**Exercise goal**.
Output the data verbatim, starting with its first line and going on through the line that contains "I will coord(687,158).", including both of those lines.

## start Dataset excerpts

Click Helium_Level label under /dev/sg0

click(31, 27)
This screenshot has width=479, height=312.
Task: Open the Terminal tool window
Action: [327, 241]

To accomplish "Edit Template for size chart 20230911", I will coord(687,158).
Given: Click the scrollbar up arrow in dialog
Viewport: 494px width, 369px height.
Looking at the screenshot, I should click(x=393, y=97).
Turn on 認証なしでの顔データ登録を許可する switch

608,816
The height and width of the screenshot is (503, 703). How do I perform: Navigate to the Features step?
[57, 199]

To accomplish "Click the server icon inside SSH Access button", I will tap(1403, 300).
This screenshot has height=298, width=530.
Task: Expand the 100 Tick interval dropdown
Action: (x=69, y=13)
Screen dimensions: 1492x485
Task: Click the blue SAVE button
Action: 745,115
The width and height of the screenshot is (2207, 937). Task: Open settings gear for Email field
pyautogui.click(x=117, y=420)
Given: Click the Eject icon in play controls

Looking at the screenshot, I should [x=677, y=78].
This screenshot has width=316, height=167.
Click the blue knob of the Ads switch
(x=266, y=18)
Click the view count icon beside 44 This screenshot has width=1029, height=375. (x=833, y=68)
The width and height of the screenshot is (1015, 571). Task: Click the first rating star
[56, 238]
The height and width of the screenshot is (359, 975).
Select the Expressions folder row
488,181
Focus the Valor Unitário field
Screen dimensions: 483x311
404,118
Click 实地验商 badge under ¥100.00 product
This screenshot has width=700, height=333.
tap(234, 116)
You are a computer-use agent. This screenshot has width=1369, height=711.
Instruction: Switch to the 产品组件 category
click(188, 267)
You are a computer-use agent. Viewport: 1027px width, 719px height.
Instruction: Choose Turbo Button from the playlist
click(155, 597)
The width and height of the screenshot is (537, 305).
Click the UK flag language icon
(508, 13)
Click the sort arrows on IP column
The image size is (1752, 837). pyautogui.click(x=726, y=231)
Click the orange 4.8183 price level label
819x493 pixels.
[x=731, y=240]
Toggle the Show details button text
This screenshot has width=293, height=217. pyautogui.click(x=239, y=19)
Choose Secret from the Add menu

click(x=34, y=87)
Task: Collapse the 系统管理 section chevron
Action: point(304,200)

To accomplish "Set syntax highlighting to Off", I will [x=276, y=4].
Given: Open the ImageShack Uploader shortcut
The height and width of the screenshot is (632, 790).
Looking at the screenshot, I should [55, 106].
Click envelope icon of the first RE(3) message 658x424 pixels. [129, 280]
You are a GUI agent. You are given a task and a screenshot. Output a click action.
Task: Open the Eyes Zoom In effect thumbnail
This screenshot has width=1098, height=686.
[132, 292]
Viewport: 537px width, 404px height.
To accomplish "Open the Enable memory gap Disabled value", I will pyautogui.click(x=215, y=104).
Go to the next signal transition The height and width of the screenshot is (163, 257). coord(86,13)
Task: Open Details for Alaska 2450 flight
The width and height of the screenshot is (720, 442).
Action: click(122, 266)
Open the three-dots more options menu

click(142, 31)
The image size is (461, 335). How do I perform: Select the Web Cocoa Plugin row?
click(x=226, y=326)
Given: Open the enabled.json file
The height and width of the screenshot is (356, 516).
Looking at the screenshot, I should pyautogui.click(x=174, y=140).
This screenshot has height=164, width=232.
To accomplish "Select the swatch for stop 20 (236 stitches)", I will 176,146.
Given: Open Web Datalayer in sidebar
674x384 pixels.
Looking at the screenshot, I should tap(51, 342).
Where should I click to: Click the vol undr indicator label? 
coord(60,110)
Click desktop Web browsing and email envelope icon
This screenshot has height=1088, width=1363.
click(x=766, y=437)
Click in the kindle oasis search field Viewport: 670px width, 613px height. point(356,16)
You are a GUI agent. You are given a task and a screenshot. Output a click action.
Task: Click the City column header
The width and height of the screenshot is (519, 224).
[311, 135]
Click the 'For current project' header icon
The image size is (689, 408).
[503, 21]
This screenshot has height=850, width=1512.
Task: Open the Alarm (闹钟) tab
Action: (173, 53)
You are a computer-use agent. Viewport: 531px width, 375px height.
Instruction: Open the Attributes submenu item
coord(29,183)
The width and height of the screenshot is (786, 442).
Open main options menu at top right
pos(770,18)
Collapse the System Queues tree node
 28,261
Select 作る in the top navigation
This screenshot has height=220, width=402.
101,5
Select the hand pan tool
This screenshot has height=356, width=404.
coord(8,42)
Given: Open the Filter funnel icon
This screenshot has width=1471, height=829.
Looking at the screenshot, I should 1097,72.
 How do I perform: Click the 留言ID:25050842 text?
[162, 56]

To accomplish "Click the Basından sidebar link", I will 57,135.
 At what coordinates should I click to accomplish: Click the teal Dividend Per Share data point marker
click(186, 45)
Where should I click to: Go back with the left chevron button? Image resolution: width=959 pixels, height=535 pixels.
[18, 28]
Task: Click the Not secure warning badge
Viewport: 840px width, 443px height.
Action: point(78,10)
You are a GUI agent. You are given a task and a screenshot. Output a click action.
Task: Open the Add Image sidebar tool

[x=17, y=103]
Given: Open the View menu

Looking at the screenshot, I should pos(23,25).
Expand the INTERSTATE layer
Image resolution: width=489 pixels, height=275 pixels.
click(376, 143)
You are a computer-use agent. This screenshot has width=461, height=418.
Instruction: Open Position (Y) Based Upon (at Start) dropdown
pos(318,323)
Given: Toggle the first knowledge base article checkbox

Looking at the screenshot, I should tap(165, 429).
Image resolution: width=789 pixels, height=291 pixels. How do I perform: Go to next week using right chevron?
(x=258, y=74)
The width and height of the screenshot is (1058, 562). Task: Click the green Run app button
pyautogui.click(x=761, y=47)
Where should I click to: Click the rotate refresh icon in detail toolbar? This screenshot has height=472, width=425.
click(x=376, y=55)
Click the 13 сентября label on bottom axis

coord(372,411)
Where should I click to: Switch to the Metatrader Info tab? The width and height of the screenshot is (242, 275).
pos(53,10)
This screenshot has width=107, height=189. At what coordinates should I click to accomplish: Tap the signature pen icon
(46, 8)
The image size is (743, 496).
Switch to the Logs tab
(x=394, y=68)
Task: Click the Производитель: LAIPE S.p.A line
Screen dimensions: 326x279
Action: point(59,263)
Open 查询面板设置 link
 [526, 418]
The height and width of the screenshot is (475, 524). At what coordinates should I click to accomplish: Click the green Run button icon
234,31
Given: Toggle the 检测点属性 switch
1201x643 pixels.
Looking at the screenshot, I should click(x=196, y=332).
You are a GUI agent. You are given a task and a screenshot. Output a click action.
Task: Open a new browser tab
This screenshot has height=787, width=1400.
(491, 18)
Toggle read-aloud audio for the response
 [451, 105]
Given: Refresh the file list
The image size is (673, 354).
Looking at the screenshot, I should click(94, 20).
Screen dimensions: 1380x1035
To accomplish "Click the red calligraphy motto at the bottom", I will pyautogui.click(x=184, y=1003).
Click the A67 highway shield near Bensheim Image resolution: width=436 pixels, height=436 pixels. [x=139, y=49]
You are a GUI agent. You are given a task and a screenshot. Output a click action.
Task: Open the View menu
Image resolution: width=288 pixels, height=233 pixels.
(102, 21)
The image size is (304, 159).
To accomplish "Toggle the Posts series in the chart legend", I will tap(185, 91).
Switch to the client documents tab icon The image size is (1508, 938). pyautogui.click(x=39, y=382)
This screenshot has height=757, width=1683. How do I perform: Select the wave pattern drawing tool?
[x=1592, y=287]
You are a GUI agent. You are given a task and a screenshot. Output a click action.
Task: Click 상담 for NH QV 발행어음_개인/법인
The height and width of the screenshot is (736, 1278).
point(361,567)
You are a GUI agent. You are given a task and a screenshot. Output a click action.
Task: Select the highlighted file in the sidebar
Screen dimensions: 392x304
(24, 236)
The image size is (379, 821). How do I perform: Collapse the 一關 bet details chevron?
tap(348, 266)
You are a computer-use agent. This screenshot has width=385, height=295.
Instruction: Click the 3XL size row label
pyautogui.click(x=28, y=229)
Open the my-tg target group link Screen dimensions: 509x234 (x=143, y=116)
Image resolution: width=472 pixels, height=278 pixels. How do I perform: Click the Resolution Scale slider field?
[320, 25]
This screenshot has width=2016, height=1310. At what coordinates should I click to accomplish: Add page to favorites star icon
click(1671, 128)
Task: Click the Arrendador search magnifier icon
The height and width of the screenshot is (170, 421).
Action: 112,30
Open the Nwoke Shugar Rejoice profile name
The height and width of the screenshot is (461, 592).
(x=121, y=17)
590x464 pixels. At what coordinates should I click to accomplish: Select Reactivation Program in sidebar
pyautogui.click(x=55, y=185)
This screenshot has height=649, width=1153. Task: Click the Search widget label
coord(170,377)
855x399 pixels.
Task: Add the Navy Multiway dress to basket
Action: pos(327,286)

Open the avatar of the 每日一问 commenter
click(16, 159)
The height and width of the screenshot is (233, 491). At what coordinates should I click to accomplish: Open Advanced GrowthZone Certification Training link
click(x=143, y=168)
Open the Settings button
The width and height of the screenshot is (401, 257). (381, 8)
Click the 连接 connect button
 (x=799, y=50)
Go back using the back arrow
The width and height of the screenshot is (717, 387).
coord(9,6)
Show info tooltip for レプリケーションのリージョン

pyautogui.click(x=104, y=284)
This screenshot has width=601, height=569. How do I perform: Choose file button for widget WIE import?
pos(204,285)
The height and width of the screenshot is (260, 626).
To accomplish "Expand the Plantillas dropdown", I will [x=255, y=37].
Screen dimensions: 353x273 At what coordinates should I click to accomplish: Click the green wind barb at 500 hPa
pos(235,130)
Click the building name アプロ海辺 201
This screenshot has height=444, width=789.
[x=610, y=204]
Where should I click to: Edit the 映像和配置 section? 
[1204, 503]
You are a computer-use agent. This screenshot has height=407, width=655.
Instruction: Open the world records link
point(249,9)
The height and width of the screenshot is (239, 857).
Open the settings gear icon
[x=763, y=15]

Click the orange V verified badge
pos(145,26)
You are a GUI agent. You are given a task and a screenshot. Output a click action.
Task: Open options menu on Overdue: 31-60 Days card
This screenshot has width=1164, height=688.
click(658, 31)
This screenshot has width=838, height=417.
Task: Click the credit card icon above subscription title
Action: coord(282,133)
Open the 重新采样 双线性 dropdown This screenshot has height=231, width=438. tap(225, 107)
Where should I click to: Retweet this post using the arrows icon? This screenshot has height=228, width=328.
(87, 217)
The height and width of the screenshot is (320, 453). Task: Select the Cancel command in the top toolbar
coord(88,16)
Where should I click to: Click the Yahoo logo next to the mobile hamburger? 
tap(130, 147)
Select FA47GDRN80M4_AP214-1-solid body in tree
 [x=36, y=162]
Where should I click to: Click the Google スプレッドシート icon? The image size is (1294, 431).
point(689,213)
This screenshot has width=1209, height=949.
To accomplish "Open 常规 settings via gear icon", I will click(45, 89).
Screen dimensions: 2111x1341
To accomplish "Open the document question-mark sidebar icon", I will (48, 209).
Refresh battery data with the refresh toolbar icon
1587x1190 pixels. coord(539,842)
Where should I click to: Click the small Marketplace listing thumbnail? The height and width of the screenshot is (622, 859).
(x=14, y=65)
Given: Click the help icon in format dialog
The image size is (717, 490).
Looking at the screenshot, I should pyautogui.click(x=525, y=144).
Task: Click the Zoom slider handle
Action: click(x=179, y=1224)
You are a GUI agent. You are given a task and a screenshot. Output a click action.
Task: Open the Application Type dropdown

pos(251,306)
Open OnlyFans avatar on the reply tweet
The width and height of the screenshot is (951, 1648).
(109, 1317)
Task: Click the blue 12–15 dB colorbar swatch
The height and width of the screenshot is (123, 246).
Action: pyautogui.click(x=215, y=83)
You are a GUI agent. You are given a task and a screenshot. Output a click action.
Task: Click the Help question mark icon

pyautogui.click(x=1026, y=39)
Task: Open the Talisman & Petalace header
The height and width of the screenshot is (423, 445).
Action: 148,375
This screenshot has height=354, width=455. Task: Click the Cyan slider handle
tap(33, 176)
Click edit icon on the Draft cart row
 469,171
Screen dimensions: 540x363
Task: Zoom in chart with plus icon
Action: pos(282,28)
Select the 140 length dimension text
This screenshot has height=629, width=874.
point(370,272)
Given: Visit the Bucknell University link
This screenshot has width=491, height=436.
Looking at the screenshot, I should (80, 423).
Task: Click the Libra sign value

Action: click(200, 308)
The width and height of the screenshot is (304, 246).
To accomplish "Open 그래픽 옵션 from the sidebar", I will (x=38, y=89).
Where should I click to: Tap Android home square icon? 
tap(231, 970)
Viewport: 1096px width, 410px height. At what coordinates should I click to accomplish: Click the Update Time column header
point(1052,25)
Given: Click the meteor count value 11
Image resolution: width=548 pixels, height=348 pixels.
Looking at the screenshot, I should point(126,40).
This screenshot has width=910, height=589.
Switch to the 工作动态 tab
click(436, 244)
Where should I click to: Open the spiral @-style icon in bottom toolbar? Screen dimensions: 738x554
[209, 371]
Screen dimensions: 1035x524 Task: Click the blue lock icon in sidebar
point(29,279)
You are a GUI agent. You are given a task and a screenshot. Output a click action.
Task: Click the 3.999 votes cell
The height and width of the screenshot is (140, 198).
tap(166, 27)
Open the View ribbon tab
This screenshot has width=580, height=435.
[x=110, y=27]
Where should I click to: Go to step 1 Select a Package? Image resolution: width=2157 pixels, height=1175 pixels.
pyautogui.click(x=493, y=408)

## end Dataset excerpts

**Result of the exercise**.
Click Helium_Level label under /dev/sg0

click(31, 27)
This screenshot has width=479, height=312.
Task: Open the Terminal tool window
Action: [327, 241]

To accomplish "Edit Template for size chart 20230911", I will coord(687,158).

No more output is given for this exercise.